Clinicians will need to document enough detail about patients’ conditions to support the new codes, including what side of the body is affected, how severe the problem is and whether it has occurred before.
ICD-10 also offers different codes for ailments depending on myriad circumstances, such as whether respiratory diseases are due to tobacco use and whether obesity is due to consuming excess calories or some other reason. In many cases, doctors readily know such information; in other cases, it could require more discussion and longer visits.
Medicare officials say they won’t deny claims solely for lack of specificity for the first 12 months, as long as providers supply the correct general category of illness. But that doesn’t apply to hospital procedure codes, and most commercial insurers aren’t offering such a grace period.
To what extent insurers will require doctors to use the most specific codes, or use them to adjust reimbursement rates, isn’t clear. “In the first few months, the goal is simply to get the ICD-10 codes into the system and make sure providers are using them,” says Clare Krusing, a spokeswoman for the America’s Health Insurance Plans.
Cost estimates for the ICD-conversion vary widely. Dueling studies have estimated the cost from less than $10,000 to more than $225,000 for small practices. Some large hospitals systems say they have spent millions on training and other preparations.
“This affects literally every single system in a hospital, except maybe the cafeteria,” says Ed Hock, managing director of revenue cycle solutions for the Advisory Board Co., a consulting firm that has warned its hospital clients to expect their accounts-receivable days to increase by three to five, on average. “That can mean millions of dollars in cash flow.”
ICD-10 codes will affect Medicare payments for some conditions because the added specificity moves them to a different severity tier, which changes how they are reimbursed. For example, in ICD-9, there is only one code for hepatic encephalopathy, a severe brain disorder that can occur with liver failure, which is considered a major complication. ICD-10 asks whether the patient is in a coma and if not, the condition is downgraded to a regular complication and the hospital is paid, on average, $2,800 less, according to an analysis by the Advisory Board.
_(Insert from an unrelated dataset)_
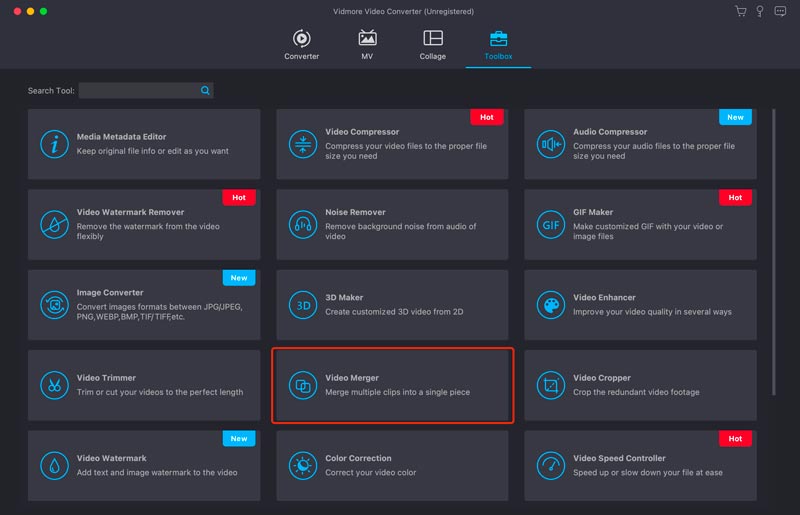Select the Video Compressor icon

coord(302,144)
But ICD-10 does give providers and health plans a chance to increase payments by recording patients’ conditions in more detail. In Medicare Advantage and other plans that receive per-member, per-month fees to provide care, payments are adjusted to reflect the severity of patient illnesses, so the more secondary diagnoses providers record, the more they may be paid.
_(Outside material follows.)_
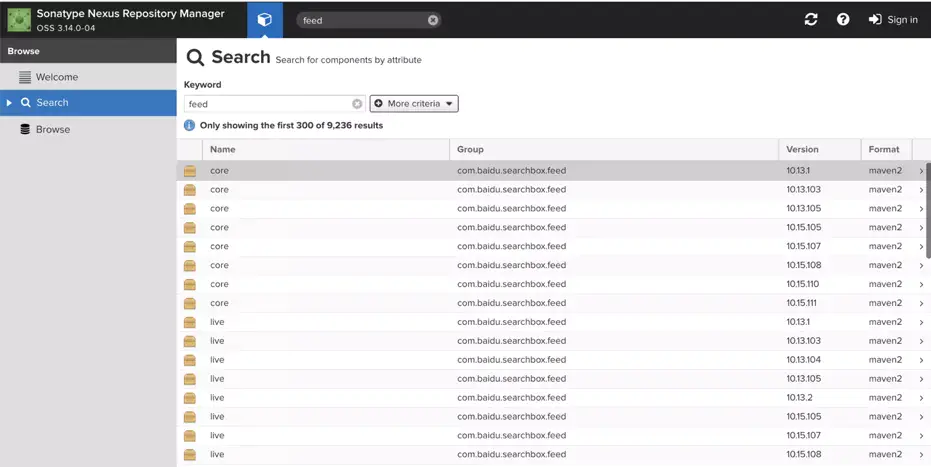This screenshot has width=931, height=467.
Task: Expand the Search tree arrow in sidebar
Action: 9,103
“Hospitals leave millions of dollars on the table today through incomplete documentation or coding errors,” says Mr. Hock. “There’s a revenue opportunity in doing this right.”
Some patients will be affected, too. Those getting regular tests or infusions at outpatient centers will need to bring new orders bearing ICD-10 codes starting Oct. 1, says Kevin Lenahan, chief financial officer at Atlantic Health Systems, which owns five hospitals in New Jersey.
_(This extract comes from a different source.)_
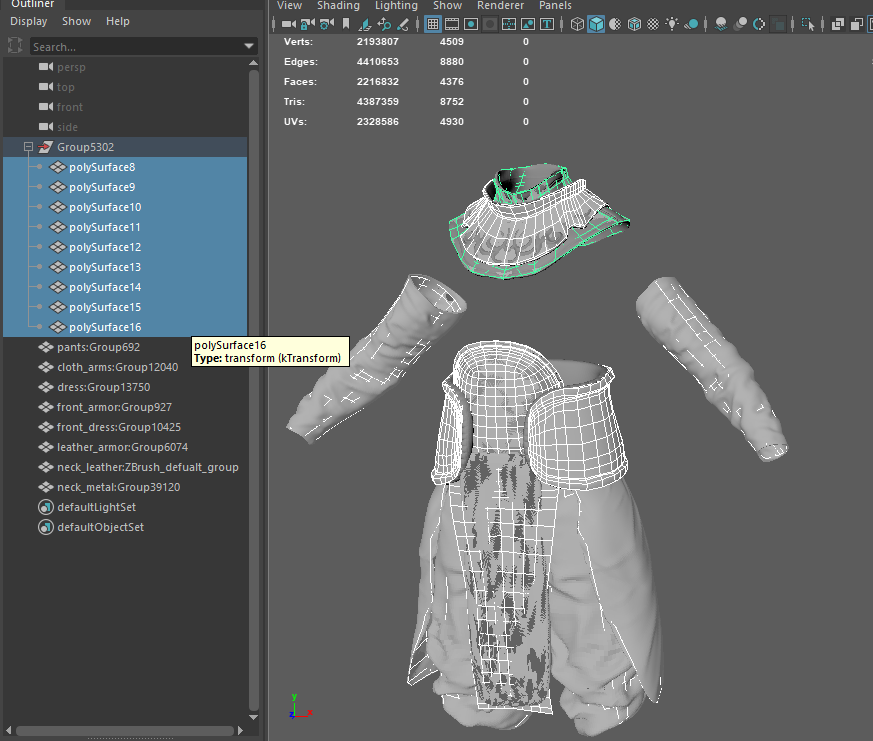873x741 pixels.
Task: Toggle the Film Gate icon
Action: click(451, 24)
Atlantic plans to have personnel armed with ICD-10 code books stationed at every registration desk that day. “We won’t turn patients away. We’ll either call their doctor, covert the code for them or, in the worst case, we’ll put the bills on hold until we get the right information,” says Mr. Lenahan.
Insurers will have to work with both ICD-9 and ICD-10 codes for months or years until all the claims for tests, treatments and doctor visits before Oct. 1 are cleared. “If someone had a service in August that doesn’t get billed until December, that will still have an ICD-9 code,” says Debra Cotter, director of ICD-10 implementation for Pittsburgh-based Highmark Inc. Insurers generally give patients two years to submit out-of-network claims. “If someone has stashed a bill in a shoebox, it might be a year or more before they realize they’re owed some money,” Ms. Cotter says.